M1 macrophage-derived extracellular vesicle containing tsRNA-5006c promotes osteogenic differentiation of aortic valve interstitial cells through regulating mitophagy

DiI-labeled M1-polarized macrophages were internalized by aortic valve interstitial cells AVICs, resulting in significantly increased calcium nodule formation and expression of osteogenesis-related genes in AVICs, including RUNX2, BMP2, osteopontin, and SPP1, compared with NC-EVs. Small RNA sequencing revealed that 17 tsRNAs were significantly up-regulated such as tsRNA-5006c, while 28 tsRNAs were significantly down-regulated in M1-EVs compared with NC-EVs. Intriguingly, tsRNA-5006c-deleted M1-EVs treatment significantly reduced calcium nodule formation and expression of osteogenesis-related genes in AVICs relative to control group.
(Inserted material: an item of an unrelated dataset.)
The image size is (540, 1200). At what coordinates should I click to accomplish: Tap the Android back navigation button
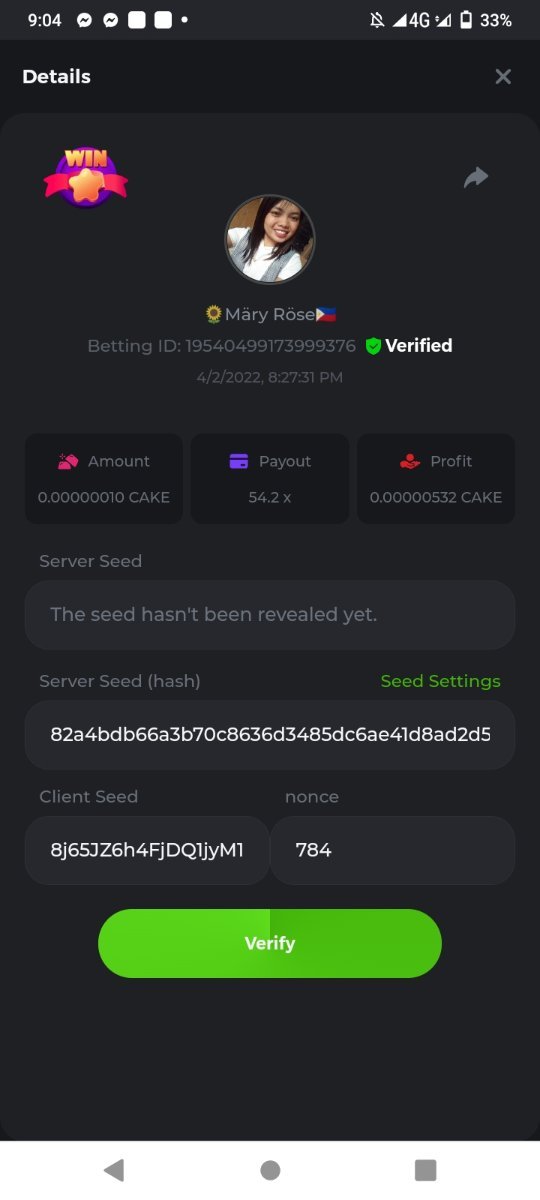tap(114, 1170)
Moreover, target genes of tsRNA-5006c were mainly involved in autophagy-related signaling pathways. Hallmarks of mitophagy activation in AVICs including mitophagosome formation, TMRM fluorescence were significantly elevated in the M1-EVs group compared with NC-EVs group, whereas M1-EVs tsRNA-5006c inhibitor led to a significantly reduction in these indicators.Conclusively, tsRNA-5006c regulates AVIC osteogenic differentiation from the perspective of mitophagy.